|Russia||Russian Revolution||Soviet Union 1920-45|
When Vladimir Lenin returned to Russia on 3rd April, 1917, he announced what became known as the April Theses. Lenin attacked Bolsheviks for supporting the Provisional Government. Instead, he argued, revolutionaries should be telling the people of Russia that they should take over the control of the country. In his speech, Lenin urged the peasants to take the land from the rich landlords and the industrial workers to seize the factories.
Lenin accused those Bolsheviks who were still supporting the Provisional Government of betraying socialism and suggested that they should leave the party. Some took Lenin's advice, arguing that any attempt at revolution at this stage was bound to fail and would lead to another repressive, authoritarian Russian government.
Joseph Stalin was in a difficult position.
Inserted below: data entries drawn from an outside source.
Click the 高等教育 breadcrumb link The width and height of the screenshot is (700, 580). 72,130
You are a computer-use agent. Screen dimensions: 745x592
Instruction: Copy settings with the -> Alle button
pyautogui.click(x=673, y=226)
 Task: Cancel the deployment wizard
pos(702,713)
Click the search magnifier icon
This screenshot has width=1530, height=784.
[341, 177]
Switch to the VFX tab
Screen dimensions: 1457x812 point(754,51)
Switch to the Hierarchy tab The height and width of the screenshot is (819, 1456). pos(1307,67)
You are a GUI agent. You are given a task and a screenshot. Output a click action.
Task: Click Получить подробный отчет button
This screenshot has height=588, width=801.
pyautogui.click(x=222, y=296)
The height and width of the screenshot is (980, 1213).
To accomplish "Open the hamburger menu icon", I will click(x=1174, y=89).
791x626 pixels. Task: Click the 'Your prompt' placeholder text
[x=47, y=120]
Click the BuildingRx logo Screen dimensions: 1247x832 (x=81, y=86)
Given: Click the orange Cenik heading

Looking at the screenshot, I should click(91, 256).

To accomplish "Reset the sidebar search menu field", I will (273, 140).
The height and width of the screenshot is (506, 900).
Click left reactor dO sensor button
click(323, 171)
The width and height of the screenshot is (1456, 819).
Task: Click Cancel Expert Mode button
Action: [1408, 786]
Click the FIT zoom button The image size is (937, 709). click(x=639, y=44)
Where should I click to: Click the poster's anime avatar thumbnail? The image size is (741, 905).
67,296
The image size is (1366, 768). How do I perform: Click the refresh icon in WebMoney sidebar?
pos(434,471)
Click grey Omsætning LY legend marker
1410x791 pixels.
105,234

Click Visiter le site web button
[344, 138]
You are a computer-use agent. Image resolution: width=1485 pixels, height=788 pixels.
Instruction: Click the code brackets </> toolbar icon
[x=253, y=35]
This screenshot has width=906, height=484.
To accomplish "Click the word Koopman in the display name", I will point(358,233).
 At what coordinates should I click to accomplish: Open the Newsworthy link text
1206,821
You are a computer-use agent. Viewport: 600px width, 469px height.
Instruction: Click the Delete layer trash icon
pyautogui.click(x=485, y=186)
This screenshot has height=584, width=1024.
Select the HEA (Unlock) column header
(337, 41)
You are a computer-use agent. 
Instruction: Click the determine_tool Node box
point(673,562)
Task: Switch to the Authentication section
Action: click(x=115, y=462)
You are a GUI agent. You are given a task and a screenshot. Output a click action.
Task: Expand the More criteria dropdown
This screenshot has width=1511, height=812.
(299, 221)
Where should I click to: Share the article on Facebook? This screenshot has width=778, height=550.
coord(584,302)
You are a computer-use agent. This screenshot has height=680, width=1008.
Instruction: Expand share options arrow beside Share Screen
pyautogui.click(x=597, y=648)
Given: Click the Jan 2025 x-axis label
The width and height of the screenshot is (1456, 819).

As one of the editors of Pravda, he was aware that he was being held partly responsible for what Vladimir Lenin had described as "betraying socialism". Stalin had two main options open to him: he could oppose Lenin and challenge him for the leadership of the party, or he could change his mind about supporting the Provisional Government and remain loyal to Lenin.
After ten days of silence, Stalin made his move. In Pravda he wrote an article dismissing the idea of working with the Provisional Government. He condemned Alexander Kerensky and Victor Chernov as counter-revolutionaries, and urged the peasants to form committees to prepare to takeover the land for themselves.
Some Bolsheviks such as Lev Kamenev continued to oppose the April Theses. However, Lenin answered his opponents in many articles, pamphlets and speeches and he gradually won over the vast majority of the party.